3 years ago

Evolution of Morphology and Composition during Annealing and Selenization in Solution-Processed Cu2ZnSn(S,Se)4

Evolution of Morphology and Composition during Annealing and Selenization in Solution-Processed Cu2ZnSn(S,Se)4
Alexander R. Uhl, Trevor R. Martin, Hugh W. Hillhouse, James A. Clark
Cu2ZnSn(S,Se)4 absorbers deposited from a nontoxic, DMSO-based molecular ink have yielded the most efficient, hydrazine-free Cu2ZnSn(S,Se)4 photovoltaic (PV) device made through solution-processing.

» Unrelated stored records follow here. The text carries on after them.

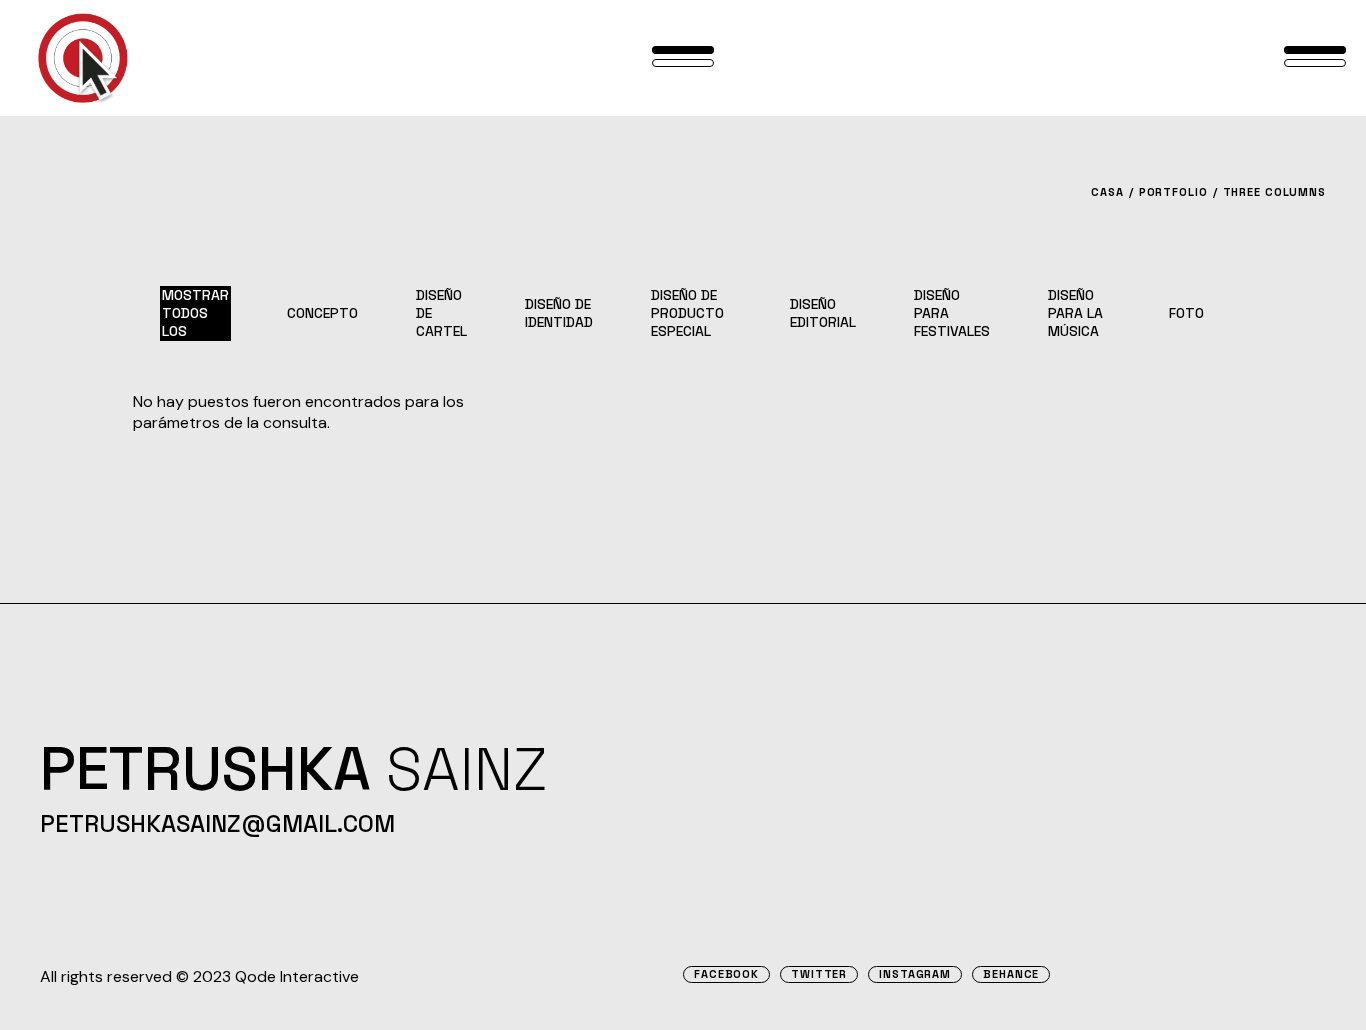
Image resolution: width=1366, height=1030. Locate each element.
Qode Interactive (297, 976)
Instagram (915, 974)
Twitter (819, 974)
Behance (1011, 974)
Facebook (726, 974)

Although this chemistry has been widely adopted, absorber morphologies with a device-limiting fine-grained bottom layer are often reported. Here we demonstrate how the annealing profile of coatings from this ink critically affect absorber morphologies. Calibrated glow discharge optical emission spectroscopy (GDOES) is used to determine depth-dependent elemental ratios and atomic concentrations of impurities before and after selenization. An annealing temperature of 400 °C is shown to exhibit the most pronounced fine-grained bottom layer, which contains 10 atom % carbon (C) and 5 atom % nitrogen (N). Raman analysis of the mechanically exfoliated, fine-grained layer reveals that it contains amorphous carbon nitride, which is attributed to the polymerization of thiourea decomposition products during annealing. An annealing temperature of 300 °C avoids this polymerization and allows C and N to escape during selenization, while an annealing temperature of 500 °C vaporizes C and N compounds before selenization. The annealing profile of 500 C 1.5 min/layer removes nearly all but ∼0.25 atom % of C and N, which impedes the formation of a fine-grained layer and allows for a PV device efficiency of 10.7%. It is also shown how lithium-doping enhances sodium transport from the soda-lime glass substrate.